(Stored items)

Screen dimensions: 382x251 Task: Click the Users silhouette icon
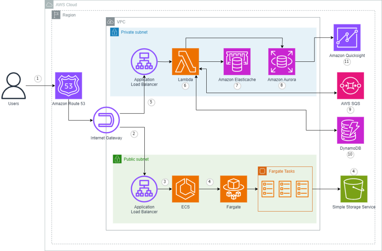click(13, 85)
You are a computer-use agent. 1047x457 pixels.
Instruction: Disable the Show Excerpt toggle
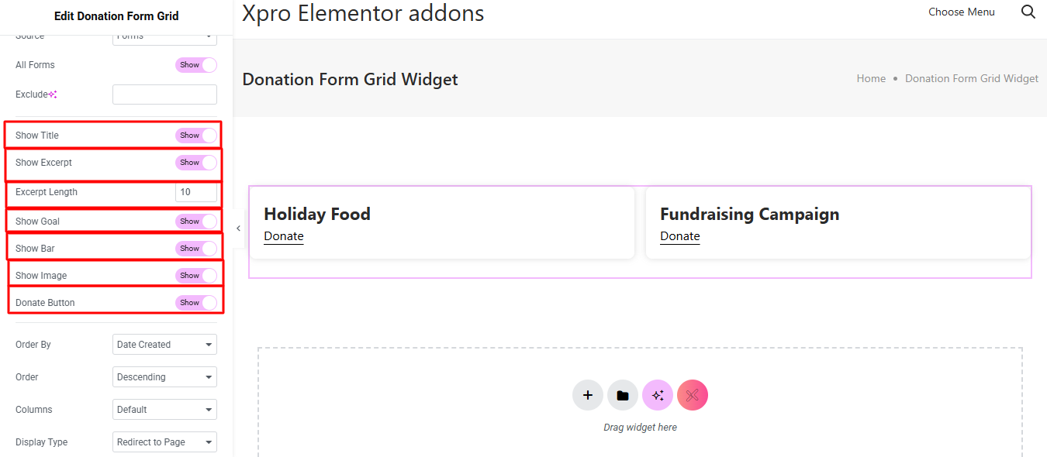coord(195,163)
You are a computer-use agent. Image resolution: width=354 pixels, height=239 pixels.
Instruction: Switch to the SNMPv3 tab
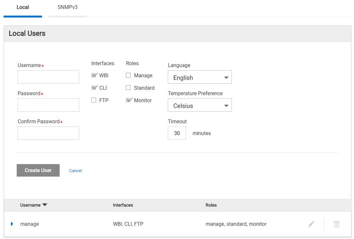point(67,7)
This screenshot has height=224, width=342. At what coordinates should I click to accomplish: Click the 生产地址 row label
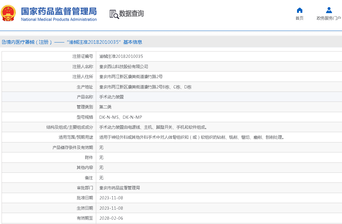pos(85,87)
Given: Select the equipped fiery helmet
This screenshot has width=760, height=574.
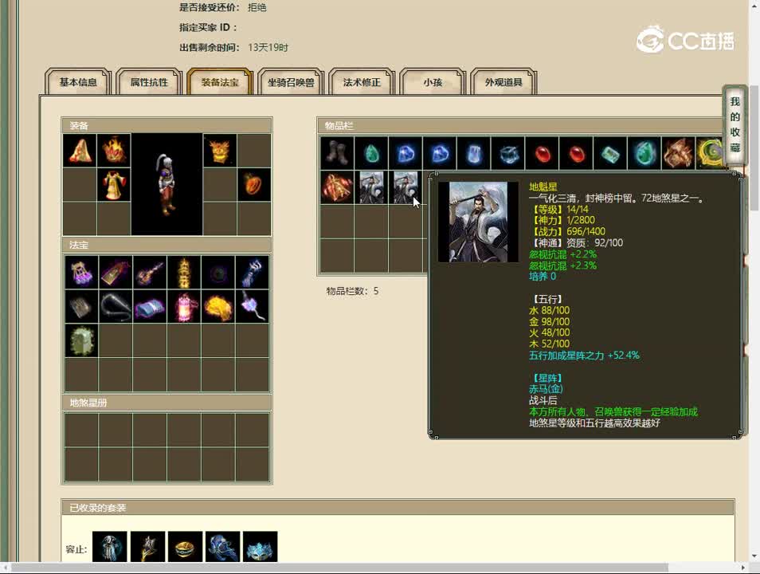Looking at the screenshot, I should (114, 151).
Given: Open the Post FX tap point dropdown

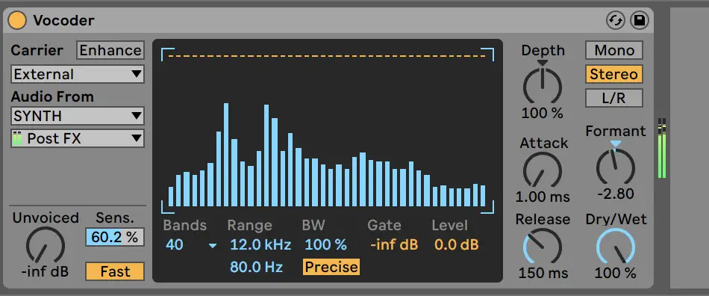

**Exercise details**. Every line in the data above that contains "Given" needs to be copied.

**Response**.
Given: Select the equipped fiery helmet
Given: Open the Post FX tap point dropdown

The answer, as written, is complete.